Although an analytical formula exists for linear regression. It is still possible to solve for the optimal weights using gradient descent.
Recall that weight updates via gradient descent are computed as follows: 

$
w_j := w_j - \alpha \dfrac{\partial}{\partial w_j}\text{Loss}(w)
$

for linear regression our hypothesis is defined as follows: 

$
h_w(x) = w^{T}x = w_0 + w_1 x_1 + \dots + w_p x_p
$

where $x_0$ is assumed to be 1 to give us the bias term.

For linear regression, we use Mean Squared Error as our loss function. For $N$ training examples, this is defined as follows:

$
\mathcal{L}(h_w(x), y) = \sum_{i=0}^{N} (h_w(x^{(i)}) - y^{(i)})^2
$

where $x^{(i)}$ is taken to mean the $i^{\text{th}}$ training example. Our aim is to find the values of $w$ that minimise this loss function.
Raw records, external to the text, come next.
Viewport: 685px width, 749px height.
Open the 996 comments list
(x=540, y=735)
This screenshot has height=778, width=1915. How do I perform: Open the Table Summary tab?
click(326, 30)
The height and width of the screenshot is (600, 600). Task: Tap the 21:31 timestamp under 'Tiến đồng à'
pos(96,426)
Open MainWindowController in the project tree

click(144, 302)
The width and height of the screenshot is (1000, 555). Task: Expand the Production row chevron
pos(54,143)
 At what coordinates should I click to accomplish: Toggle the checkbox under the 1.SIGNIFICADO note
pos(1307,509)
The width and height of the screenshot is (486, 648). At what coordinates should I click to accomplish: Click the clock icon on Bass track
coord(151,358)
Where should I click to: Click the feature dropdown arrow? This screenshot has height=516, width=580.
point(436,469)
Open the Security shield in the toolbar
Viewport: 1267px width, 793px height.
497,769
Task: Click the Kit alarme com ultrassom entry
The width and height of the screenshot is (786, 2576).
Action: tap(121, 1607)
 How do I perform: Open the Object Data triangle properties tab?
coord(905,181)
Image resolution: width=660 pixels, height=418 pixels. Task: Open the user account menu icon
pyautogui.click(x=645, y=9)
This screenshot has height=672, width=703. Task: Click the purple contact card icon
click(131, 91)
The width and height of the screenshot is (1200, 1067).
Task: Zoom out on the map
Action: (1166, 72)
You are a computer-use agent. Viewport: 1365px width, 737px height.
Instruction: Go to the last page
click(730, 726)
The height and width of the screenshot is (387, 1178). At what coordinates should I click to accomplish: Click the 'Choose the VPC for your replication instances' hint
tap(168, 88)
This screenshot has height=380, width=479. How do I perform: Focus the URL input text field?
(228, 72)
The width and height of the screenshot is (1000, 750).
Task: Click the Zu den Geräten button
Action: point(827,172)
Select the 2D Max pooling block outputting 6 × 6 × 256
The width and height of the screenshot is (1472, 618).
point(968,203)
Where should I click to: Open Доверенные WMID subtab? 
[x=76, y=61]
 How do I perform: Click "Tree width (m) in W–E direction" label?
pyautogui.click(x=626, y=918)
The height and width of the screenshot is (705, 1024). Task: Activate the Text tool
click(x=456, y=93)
It's trivial to show that:

$
\dfrac{\partial \mathcal{L}}{\partial w_j} = \frac{-2}{N} \sum_{i=0}^{N}(y^{(i)}-w^{T}x^{(i)})x^{(i)}_j
$

Substituting this into our gradient descent equation, we get the following weight update rule: 

$
w_j := w_j + \dfrac{\alpha}{N} \sum_{i=0}^{N}(y^{(i)}-w^{T}x^{(i)})x^{(i)}_j
$

Let's now write the python code to perform this:

In [None]:
np.random.seed(25)
w = np.random.randn(2)
features = np.c_[np.ones(500), np.random.normal(size=500)]
y = np.dot(w, features.T) + np.random.normal(size=500)

In [None]:
plt.scatter(features[:, 1], y) 

In [None]:
def update_weights(w, features, labels):
    alpha = 0.01
    
    predictions = np.dot(features, w)
    residuals = labels - predictions
    loss = np.dot(features.T, residuals)
    
    adjustment = loss.sum()
    adjustment = (adjustment * alpha)/len(features)
    return w + adjustment

def gradient_descent(features, labels):
    D = features.shape[1]
    w = np.random.randn(D)
    
    for i in range(5000):
        w = update_weights(w, features, labels)
    return w

In [None]:
weights = gradient_descent(features, y)

In [None]:
xs = np.c_[np.ones(50), np.linspace(-4, 4, 50)]
ys = np.dot(xs, weights)

In [None]:
plt.scatter(features[:, 1], y)
plt.plot(xs[:, 1], ys, c='r')